#### Input data

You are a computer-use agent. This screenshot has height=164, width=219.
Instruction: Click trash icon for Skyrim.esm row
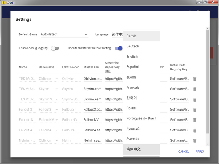pos(195,89)
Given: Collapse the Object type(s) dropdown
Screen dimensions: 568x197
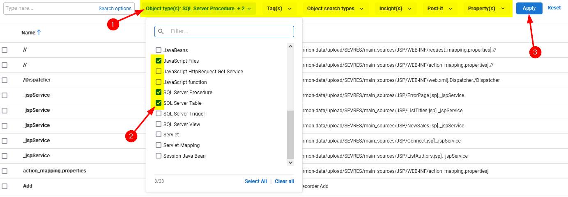Looking at the screenshot, I should pos(198,9).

########

**Exercise requirements:** What is needed is an exact repeat of only the lines from the one containing "Given: Collapse the Object type(s) dropdown" through the last line of the listing above, both ends included, without the pictures.

**Problem solution:**
Given: Collapse the Object type(s) dropdown
Screen dimensions: 568x197
Looking at the screenshot, I should pos(198,9).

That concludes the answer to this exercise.